It's late. But my mind can think of so many other things to do than sleeping and judging by my rapid typing, it seems my fingers and my mind just need to say something so I think it best to blog.
Being home stresses me out. Its a kick back into an old life and a reminder that I have no idea where my new life is headed. My parents are always interested in what's new in my life. With me you never really know and I think they're grown to expect that. The simple question can bring a variety of answers pertaining to my major at PLBC, my future at PLBC, my ministry focus as of late, and various other subjects. Never a dull moment in my brain, I can tell you that much.
Last night I sat down with my parents to discuss all that is new with me, including recent cry fests about how I believe my life is going nowhere, but mostly focusing on the new opportunity with the Pregnancy Options Center. As I began to explain to my parents what I've been praying about and trusting God to illuminate; things started making sense. I realized that the dreams that I have had for years could actually be obtainable and I might actually be on the right track to see them come to completion. I suppose this is always a good thing.

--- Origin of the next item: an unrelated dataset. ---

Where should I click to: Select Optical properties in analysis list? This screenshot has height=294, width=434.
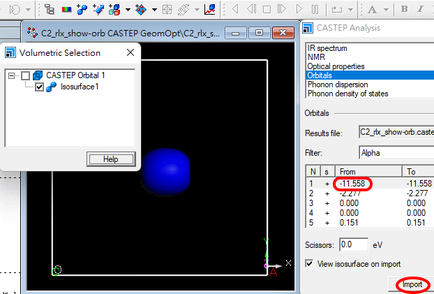click(x=336, y=66)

Two silly dreams I've had suddenly collided and I realized what I need to do. First, I have a dream to speak in front of large groups of youth and young adults. I have had visions of me on stage preaching in front of crowds and I believe these visions are God given. The second is to write a book. This seems impossible but with God I know what the impossible is made possible. So why fear?
I realized that working with the Pregnancy Options Center is the perfect step for me on this path towards my future. It will help me become more comfortable with public speaking and familiar with the topic of "sexual integrity" which is what I want to write about in this book. I want to write about the seasonal gift of singleness and relationships. I realize right now, I can't quite write about relationships considering I know nothing about the subject but this will be a process. It's all about making steps towards my goals.
I am tired of dreaming and its about time to do something about those dreams. If this means starting chapter outlines for this book, then that's what I shall do. I am a driven girl. I will not let anything get in the way of these dreams. Step by step, I will walk in faith towards my dreams. My path is ordained, this is know for sure.